Since 2012, Extension faculty, volunteers and the Florida Peanut Producers Association have collected jars of peanut butter from residents, organizations and businesses in the UF/IFAS Extension Northwest District. During the challenge, communities stitched across the Panhandle, from Monticello to Pensacola, come together for the once-a-year, neighbors-helping-neighbors massive food drive, IFAS public relations specialist Brad Buck explains.

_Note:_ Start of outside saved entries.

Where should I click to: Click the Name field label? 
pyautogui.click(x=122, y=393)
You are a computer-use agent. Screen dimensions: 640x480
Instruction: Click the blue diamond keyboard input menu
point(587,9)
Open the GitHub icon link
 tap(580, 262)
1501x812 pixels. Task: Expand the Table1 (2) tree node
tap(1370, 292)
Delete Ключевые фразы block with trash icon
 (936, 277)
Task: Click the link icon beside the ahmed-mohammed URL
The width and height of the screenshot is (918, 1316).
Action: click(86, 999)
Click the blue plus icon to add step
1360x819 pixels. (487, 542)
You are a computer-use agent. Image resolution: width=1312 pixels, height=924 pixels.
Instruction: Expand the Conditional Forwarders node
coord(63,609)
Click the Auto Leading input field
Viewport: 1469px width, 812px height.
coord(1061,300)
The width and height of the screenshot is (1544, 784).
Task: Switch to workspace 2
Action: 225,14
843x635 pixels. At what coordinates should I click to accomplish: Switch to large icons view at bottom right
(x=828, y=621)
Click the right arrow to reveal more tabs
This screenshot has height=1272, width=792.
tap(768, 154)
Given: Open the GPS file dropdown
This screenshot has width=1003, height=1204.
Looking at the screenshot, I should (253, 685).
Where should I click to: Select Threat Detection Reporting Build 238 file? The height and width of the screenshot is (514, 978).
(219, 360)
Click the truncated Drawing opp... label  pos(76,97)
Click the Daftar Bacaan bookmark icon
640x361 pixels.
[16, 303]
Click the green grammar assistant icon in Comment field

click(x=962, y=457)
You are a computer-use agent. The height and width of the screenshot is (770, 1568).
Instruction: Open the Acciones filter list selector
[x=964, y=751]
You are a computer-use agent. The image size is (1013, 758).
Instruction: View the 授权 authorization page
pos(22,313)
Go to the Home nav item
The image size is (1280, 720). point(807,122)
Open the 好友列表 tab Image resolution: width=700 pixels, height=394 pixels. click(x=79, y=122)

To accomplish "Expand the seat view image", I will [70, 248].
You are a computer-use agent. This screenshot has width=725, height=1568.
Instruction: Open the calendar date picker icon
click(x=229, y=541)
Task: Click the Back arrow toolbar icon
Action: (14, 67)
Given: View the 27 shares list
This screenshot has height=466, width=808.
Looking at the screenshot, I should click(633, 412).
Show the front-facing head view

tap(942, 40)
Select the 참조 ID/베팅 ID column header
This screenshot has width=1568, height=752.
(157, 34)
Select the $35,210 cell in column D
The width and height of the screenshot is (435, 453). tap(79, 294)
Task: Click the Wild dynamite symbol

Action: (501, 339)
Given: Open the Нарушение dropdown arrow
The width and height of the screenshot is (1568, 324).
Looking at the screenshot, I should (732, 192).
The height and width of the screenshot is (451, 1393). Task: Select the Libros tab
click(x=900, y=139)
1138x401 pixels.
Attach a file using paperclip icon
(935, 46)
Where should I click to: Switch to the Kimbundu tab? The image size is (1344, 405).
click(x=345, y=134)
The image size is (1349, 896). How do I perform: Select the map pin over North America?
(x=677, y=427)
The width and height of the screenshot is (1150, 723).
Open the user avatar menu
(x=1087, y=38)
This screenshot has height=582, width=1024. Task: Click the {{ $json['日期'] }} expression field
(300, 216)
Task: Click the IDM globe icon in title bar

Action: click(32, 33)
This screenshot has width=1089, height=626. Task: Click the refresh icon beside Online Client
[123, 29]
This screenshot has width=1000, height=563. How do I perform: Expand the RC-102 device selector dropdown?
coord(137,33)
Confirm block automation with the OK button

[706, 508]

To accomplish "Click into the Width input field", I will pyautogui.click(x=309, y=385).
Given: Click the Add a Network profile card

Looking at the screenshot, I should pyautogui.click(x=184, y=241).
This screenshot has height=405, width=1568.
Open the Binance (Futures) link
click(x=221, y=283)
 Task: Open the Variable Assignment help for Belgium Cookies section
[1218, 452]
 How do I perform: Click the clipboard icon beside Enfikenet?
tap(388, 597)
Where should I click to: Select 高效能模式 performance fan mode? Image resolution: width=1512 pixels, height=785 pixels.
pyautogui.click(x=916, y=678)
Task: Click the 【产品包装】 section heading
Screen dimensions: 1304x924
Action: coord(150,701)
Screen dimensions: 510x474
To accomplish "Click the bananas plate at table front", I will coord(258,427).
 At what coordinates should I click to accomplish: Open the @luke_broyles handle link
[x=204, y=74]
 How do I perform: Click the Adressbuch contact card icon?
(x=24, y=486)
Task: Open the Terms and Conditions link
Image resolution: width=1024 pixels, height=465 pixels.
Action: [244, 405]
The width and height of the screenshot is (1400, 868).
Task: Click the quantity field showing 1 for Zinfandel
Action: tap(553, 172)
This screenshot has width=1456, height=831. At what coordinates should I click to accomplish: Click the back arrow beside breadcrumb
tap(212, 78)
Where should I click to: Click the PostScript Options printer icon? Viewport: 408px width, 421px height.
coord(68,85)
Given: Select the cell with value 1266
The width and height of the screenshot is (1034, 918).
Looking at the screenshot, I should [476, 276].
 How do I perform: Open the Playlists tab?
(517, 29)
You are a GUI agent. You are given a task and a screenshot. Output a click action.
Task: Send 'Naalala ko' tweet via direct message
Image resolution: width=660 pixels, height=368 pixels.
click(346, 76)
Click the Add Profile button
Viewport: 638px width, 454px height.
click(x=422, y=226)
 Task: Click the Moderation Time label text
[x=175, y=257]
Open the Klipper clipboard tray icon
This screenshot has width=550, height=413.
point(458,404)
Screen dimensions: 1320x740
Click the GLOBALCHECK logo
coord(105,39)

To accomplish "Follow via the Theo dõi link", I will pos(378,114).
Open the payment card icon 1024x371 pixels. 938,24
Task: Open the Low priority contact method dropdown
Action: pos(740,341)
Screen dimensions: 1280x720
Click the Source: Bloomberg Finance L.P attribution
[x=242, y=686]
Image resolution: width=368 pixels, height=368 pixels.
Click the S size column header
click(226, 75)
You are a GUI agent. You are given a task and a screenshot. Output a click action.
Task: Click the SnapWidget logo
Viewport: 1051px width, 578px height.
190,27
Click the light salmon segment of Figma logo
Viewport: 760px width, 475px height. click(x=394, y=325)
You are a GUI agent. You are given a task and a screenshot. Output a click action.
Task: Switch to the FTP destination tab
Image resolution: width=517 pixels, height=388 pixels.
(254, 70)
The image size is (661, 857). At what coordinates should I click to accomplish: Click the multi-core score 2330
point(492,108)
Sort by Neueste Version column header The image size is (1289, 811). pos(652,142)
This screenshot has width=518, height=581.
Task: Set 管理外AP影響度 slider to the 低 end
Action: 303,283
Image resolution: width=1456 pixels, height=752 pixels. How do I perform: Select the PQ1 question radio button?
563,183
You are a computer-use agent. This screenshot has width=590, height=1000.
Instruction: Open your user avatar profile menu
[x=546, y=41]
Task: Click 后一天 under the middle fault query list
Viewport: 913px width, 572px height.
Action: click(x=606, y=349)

For six weeks — mid-October until Thanksgiving — UF/IFAS Extension faculty in 16 Panhandle counties, along with faith-based and civic groups, businesses, 4-H clubs and Scouts, stuff overflowing drop boxes with unopened jars of peanut butter. Once the public side of the food drive is finished, the Florida Peanut Producers Association adds to the haul. This year’s bounty was the most generous ever, Buck says, with 10,080 jars donated.
The Peanut Butter Challenge goes with the Panhandle like, well, peanut butter and jelly, says co-organizer Libbie Johnson, an agricultural agent for Escambia County’s UF/IFAS Extension office.
“[It] raises awareness of the important contribution of North Florida’s peanut-growers to the state peanut industry,” she says, “and it helps provide a healthy, locally produced product to Panhandle families that do not have easy access to nutritious food.”
Ken Barton, executive director of the Florida Peanut Producers Association, has high praise for the UF-organized food drive.
“The Peanut Butter Challenge is a wonderful program,” he says. “[It] creates a friendly competition between county Extension offices and everyone involved, while providing local food pantries with much-needed protein in the form of peanut butter.”
How Peanut Butter Stacks Up
- An ounce of peanut butter contains 10 percent of daily recommended dietary fiber.
- Peanut butter is loaded with the powerful antioxidant vitamin E, muscle-friendly potassium and bone-strengthening magnesium.
- Peanut varieties developed at UF/IFAS contain higher levels of a healthier monounsaturated fatty acid called oleic acid, the same as in olive oil.
- A child will eat 1,500 peanut butter and jelly sandwiches, on average, before graduating high school.